Lab 4
Kurt Delegard
PHYS 434 AB
Time spent drafting: 13 hours
Time spent revising: 5 hours
Total time spent: 18+ hours
h5disp("gammaray_lab4.h5");
HDF5 gammaray_lab4.h5
Group '/'
Dataset 'data'
Size: 25920001x4
MaxSize: 25920001x4
Datatype: H5T_IEEE_F64LE (double)
ChunkSize: []
Filters: none
FillValue: 0.000000
mydata = h5read("gammaray_lab4.h5",'/data');
This dataset, which we have named "mydata", is data from a gamma-ray satellite in low-Earth orbit. This satellite measures the number of particles detected every 100 milliseconds and orbits the Earth approximately once every 90 minutes. While it is looking for gamma-ray bursts, virtually all of the particles detected are background cosmic rays. The columns of data included in this dataset are: time (gps seconds), solar phase (degrees), Earth longitude (degrees), and particle counts (number of particles).

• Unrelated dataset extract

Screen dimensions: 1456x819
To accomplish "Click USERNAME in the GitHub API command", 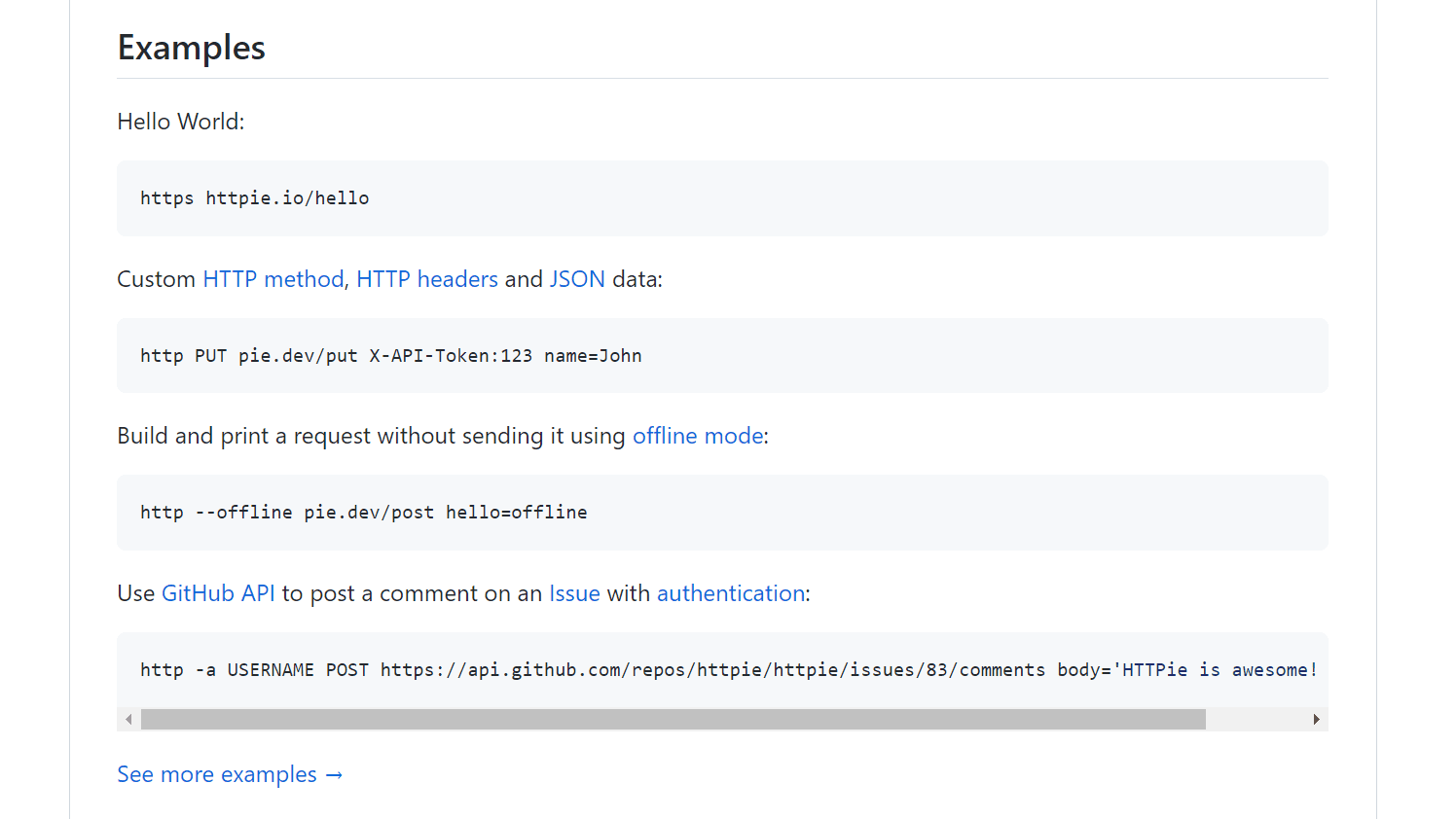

We can explore this data using a variety of plots. First, let us plot the first 7.5 hours of data (corresponding to approximately 5 orbits around Earth) for solar phase and Earth longitude to observe their periodicity:
solar_phases = mydata(:, 2);
earth_longitude = mydata(:, 3);
particle_counts = mydata(:, 4);
plot(times(1:endtime), solar_phases(1:endtime), 'linewidth', 2), hold on;
plot(times(1:endtime), earth_longitude(1:endtime), 'linewidth', 2);
plot([times(1), times(endtime)], [360, 360], 'r--', 'linewidth', 2);
xlim([times(1), times(endtime)]);
title('Solar Phase and Earth Longitude');
xlabel('Time (gps sec)');
ylabel('Phase (degrees)');
legend('Solar Phase', 'Earth Longitude', 'location', 'best');
solar_period_times = times(islocalmin(solar_phases));
for ii = solar_period_times(1:6)
plot([ii, ii], [0, 500], 'k--', 'HandleVisibility', "off");
earth_period_times = times(islocalmin(earth_longitude));
for ii = earth_period_times(1:6)
plot([ii, ii], [0, 500], 'k--', 'HandleVisibility', "off");
Here we can see that the solar phase and Earth longitude are linear and periodic, but with different periods:
solar_period = mean(solar_period_times(2:2:end) - solar_period_times(1:2:end - 1)) ./ 60
earth_period = mean(earth_period_times(2:2:end) - earth_period_times(1:2:end - 1)) ./ 60
The earth period turns out to be exactly 90 minutes, while the solar period varies and has a slightly shorter period.
Next, we can plot the first 7.5 hours of data for particle counts to observe any time-related patterns:
plot(times(1:endtime), particle_counts(1:endtime));
xlim([times(1), times(endtime)])
title('Particle counts over time');
xlabel('Time (gps sec)');
We can see that there are certain periodic times throughout the data (spikes) where the number of cosmic rays is very high. This is concerning if we want to model this data using a distribution - since our data is not consistent over time, the model we create will not be an accurate representation of the data at all times.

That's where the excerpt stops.